# Exercices
a) Selon le billet sur la crise des élites et des enseignants, quelles sont les deux grandes catégories d'employés de l'État qui ne sont pas des fonctionnaires au sens de Stifter ?
b) Prolongez le billet sur la crise des élites et des enseignants à partir de sa dernière phrase.

# Extrait choisi
+ + +
Quelques causes morales de la crise des élites et des enseignants.

En guise d’introduction à ce billet, il faut que je vous donne une définition généralisée du fonctionnaire. Je vous conseille la lecture de l’ Arrière-Saison de Stifter.

Stifter écrit :

“Tant que l’administration s’élargit et s’agrandit, elle doit engager un nombre de plus en plus grand d’employés et parmi eux, inévitablement, de mauvais ou de très mauvais. Il est donc impératif de créer un système qui permet que les opérations nécessaires puissent être accomplies sans que la compétence inégale des fonctionnaires les pervertisse ou les affaiblisse. Pour bien préciser ma pensée, je dirais que l’horloge idéale devrait être construite de telle façon quelle fonctionne bien même si on échange ses pièces en remplaçant les mauvaises par les bonnes et vice-versa. Une telle horloge est inconcevable. Mais l’administration ne peut exister que sous une telle forme”.

Autrement dit, le fonctionnaire c’est celui qui effectue avec zèle des travaux partiels sans comprendre, ou essayer de comprendre le tout – ni même ce qui se passe dans les bureaux voisins. Ce point de vue, qui remonte à l’étymologie du terme, est génial car il permet de rapprocher des aspects de société qu’on a en général tendance à opposer. Des sociétés hyper fonctionnarisées telles que l’Union Soviétique des années 50 ne sont pas humainement si distantes de sociétés hyper libérales comme les Etats-Unis. Le travailleur à la chaîne tel que le définit Ford est aussi un fonctionnaire au sens de Stifter et il suffit d’avoir voyagé ne serait-ce qu’une fois aux USA pour voir à quel point le pays est fonctionnarisé (faîtes la queue à la douane, tous derrière la ligne jaune… Intéressez-vous au fonctionnement de l’arrière-cuisine d’un Mac Do ou appelez ensuite quel SAV de grande société américaine pour me comprendre).

Dans le roman de Stifter, Risach, le héros est un haut fonctionnaire qui quitte son poste parce qu’il ne supporte pas un travail dont le sens global lui est incompréhensible – il lui est tout simplement impossible d’agir de façon clivée, en “fonctionnaire”.

En France, la résistance à la fonctionnarisation remonte à la nuit des temps. On en trouve déjà des traces dans la Guerre des Gaules et aujourd’hui encore il reste difficile de fonctionnariser un pays qui compte plus de 300 fromages. L’astuce, l’originalité, la débrouille, qualités peu nécessaires voire nuisibles au fonctionnaire, ont de tout temps été vues comme des traits caractéristiques du génie français.

Il y a deux grandes catégories de fonctionnaires (au sens “employé de l’état”) qui ne sont pas des fonctionnaires (au sens de Stifter): les hauts fonctionnaires et les enseignants. Tous deux avaient, jusque dans les années 70, une vision globale de leur rôle, qui était aussi une vocation. Les hauts fonctionnaires servaient, parfois même gouvernaient, l’état au nom de valeurs universelles dont la France était censé être le porte-flambeau. Les enseignants formaient des citoyens.

Le comportement du héros de l’Arrière-Saison, Risach constitue un raccourci saisissant de ce qui se passe aujourd’hui pour les élites françaises.
+ + +
# Données enregistrées
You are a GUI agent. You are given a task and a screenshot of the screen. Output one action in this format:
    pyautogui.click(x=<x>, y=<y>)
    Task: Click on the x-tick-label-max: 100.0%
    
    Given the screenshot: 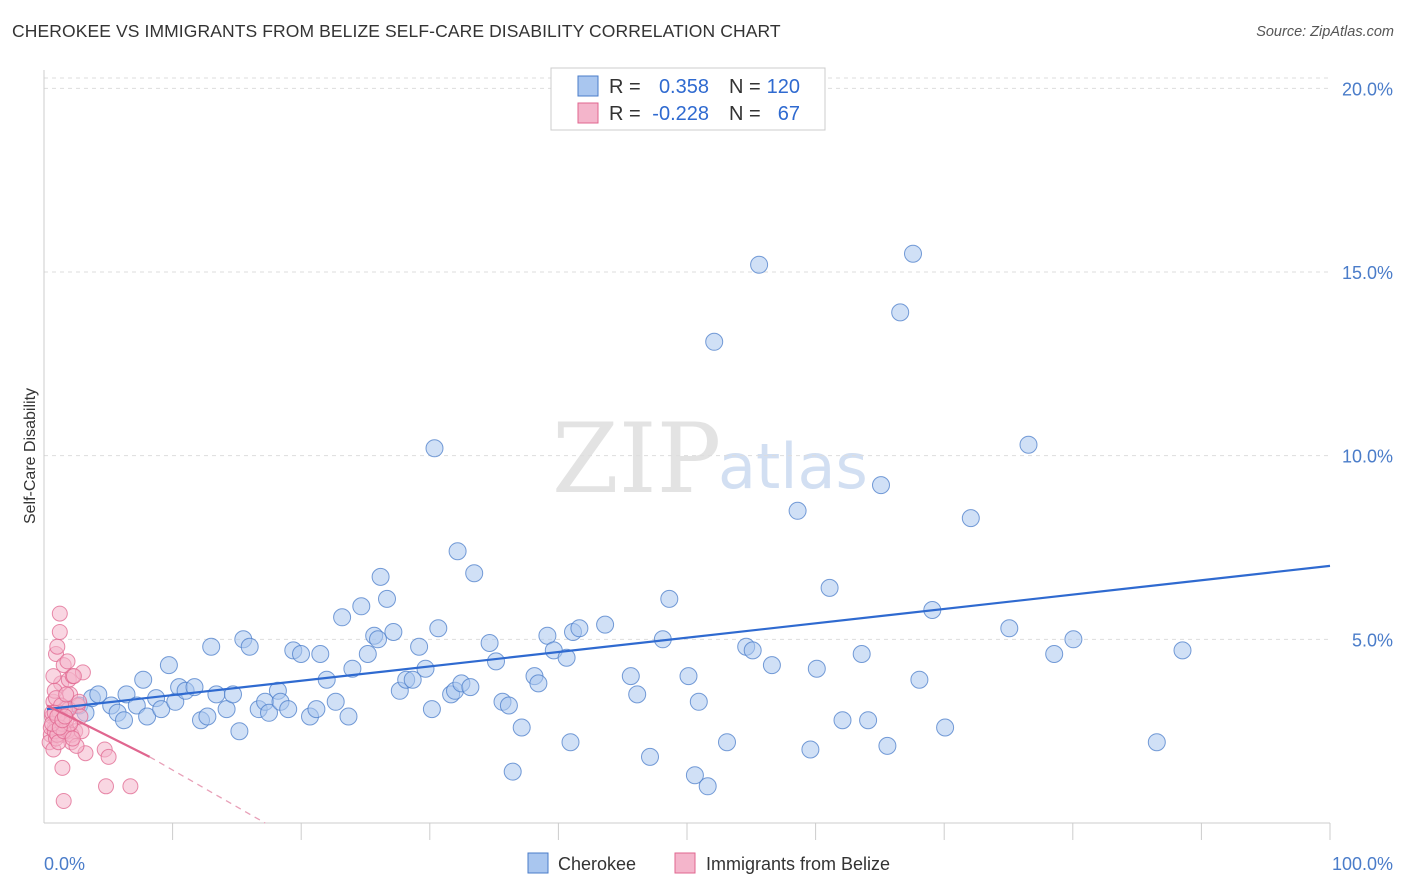 What is the action you would take?
    pyautogui.click(x=1362, y=864)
+ + +
# Réponses
a) Les hauts fonctionnaires et les enseignants.

b)
Si je jette un coup d’oeil en arrière sur la génération précédente, presque tous les amis de mes parents, presque tous les parents de mes amis qui, à 20 ans, ont réussi le concours d’entrée des grandes écoles les plus prestigieuses auront eu une carrière de haut fonctionnaire au sens large, ce qui inclut, mais de façon non limitative, le service de l’état.

Au sens où elles existent aujourd’hui, les élites françaises ont été créées par Napoléon – et renforcées par de Gaulle – pour servir l’Etat. L’Etat, c’était la France et pour tous les français, y compris les élites, la notion de France était confondue avec tout un tas – ou un fatras – de valeurs universelles (les droits de l’Homme, le rayonnement, une “certaine idée de la France”, etc…). Lisez les Mémoires de Guerre de de Gaulle ou La promesse de l’Aube pour une vision, certes exaltée, mais au fond assez commune de la France).

Les élites rentraient au service de l’Etat, si possible par l’intermédiaire d’un grand Corps ou d’une grande entreprise et n’en bougeaient plus. Jusque dans les années 70, les grands projets du pays étaient valorisants, scientifiquement intéressants, parfois d’avant garde (Aerobus, qui est devenu Airbus, la SNCF puis le TGV, le nucléaire, Ariane, Concorde, la télé couleurs SECAM, et j’en passe…). Leur activité coïncidait totalement avec une certaine idée humaniste et puissante de la France dans le monde qu’ils partageaient pour la plupart. De par leur formation – un passage en prépa quasi militaire – et leur potentiel intellectuel, ils étaient des outils parfaitement efficaces pour le développement de ces grands programmes, et de l’administration en général. Ils étaient certes des fonctionnaires, mais n’avaient pas à quitter leur poste comme Risach puisque la finalité de leur travail leur apparaissait comme généralement utile et compréhensible.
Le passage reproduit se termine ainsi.